Mais je tiens à rassurer mes fidèles lecteurs : ce ne sera pas aussi long que pour Elie Wiesel car dans ce cas précis, j’avais une faute à réparer, ce qui n’est pas le cas pour Renan, même si ce serait plutôt à lui d’atténuer certaines déclarations presque antisémites… qui se rencontrent sous sa plume.
Avant d’en venir aux Souvenirs… proprement dits, le livre s’ouvre sur une préface dont le contenu reflète cette vision du monde politico-philosophique propre à Renan, adepte d’un libéralisme le plus large possible et insistant sur la condition sine qua non de la démocratie, la liberté, sans laquelle aucune œuvre de l’esprit n’est possible.

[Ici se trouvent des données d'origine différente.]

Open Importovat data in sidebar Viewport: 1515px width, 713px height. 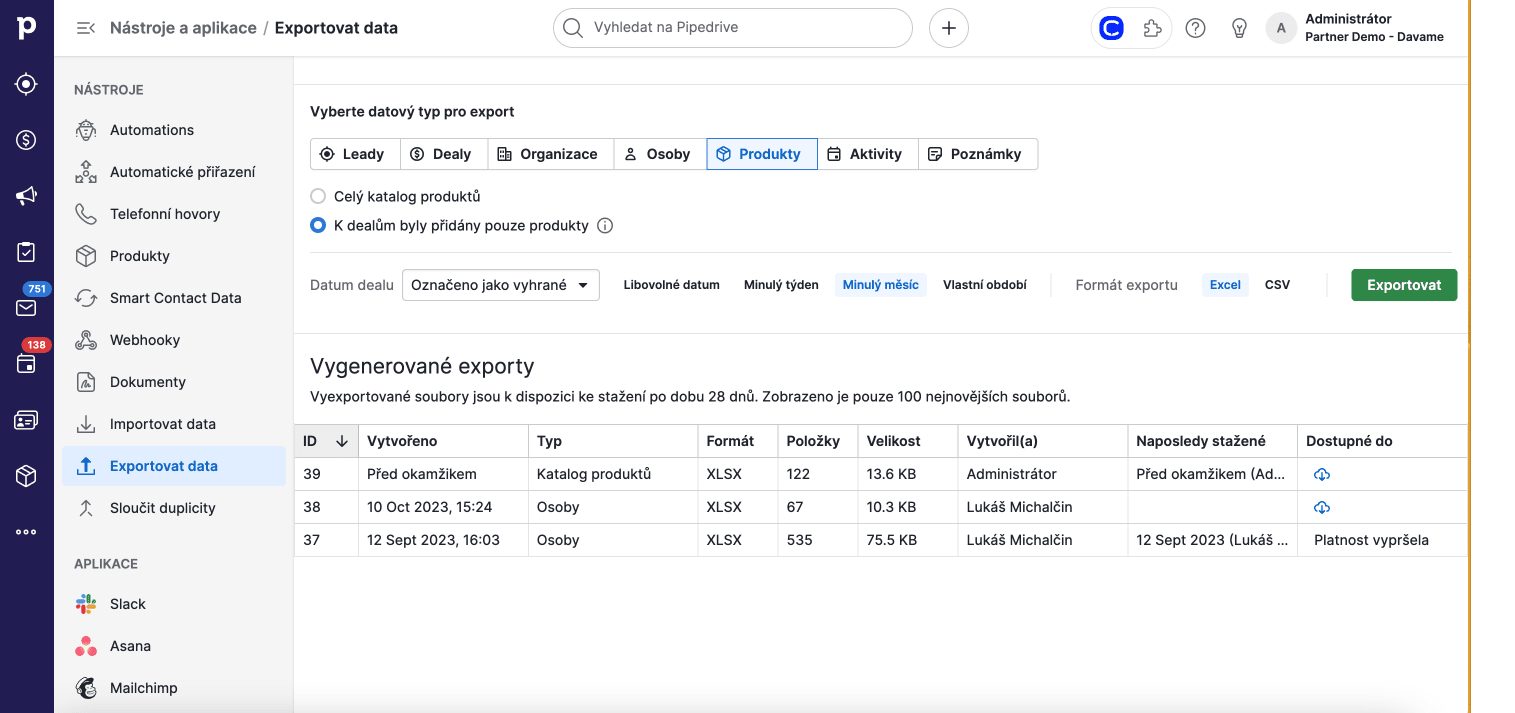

Il a écrit aussi des phrases très belles, en faveur des femmes que je ne résiste à l’envie de citer ici même:
La femme nous remet en communication avec l’éternelle source où Dieu se mire… La femme qui n’est que femme bloque l’aridité et la sécheresse des sentiments… L’auteur se livre à une véritable apologie de la femme : la femme qui tranche les questions les plus ultimes par son affirmation du bien et du beau… C’est dans son cœur que la religion a trouvé refuge., c’est elle qui nous préserve de notre grand désert moral.
Et puisqu’il est question de femmes dans la vie de Renan, dès le tout premier chapitre consacré à l’historique de sa ville natale de Tréguier, Renan se souvient de la haute vertu morale des prêtres et des moines locaux. C’est grâce à leur exemple, c’est grâce à cette irréprochable conduite envers leurs ouailles, nous dit Renan, qu’il a réussi à rester chaste durant son adolescence… Mais plus tard, il entendra un étrange sermon au sein duquel on assimilait les femmes à des armes à feu, capables de toucher même les cibles les plus lointaines… L’adolescent nous livre son désarroi : comment la femme peut elle se transformer en un pistolet ? C’est à n’y rien comprendre, commentera Renan bien des décennies après les faits.
Dans sa position, il aurait dû savoir qu’il y avait eu un concile dont l’ordre du jour comprenait la profonde discussion suivante ; Les femmes ont elles une âme ? Il est vrai que Renan, bien qu’ayant soutenu une thèse de médiéviste Averroès et l’averroïsme (1851), trouvait que le Moyen Age avait été un interruption de l’esprit qui dura un bon millénaire…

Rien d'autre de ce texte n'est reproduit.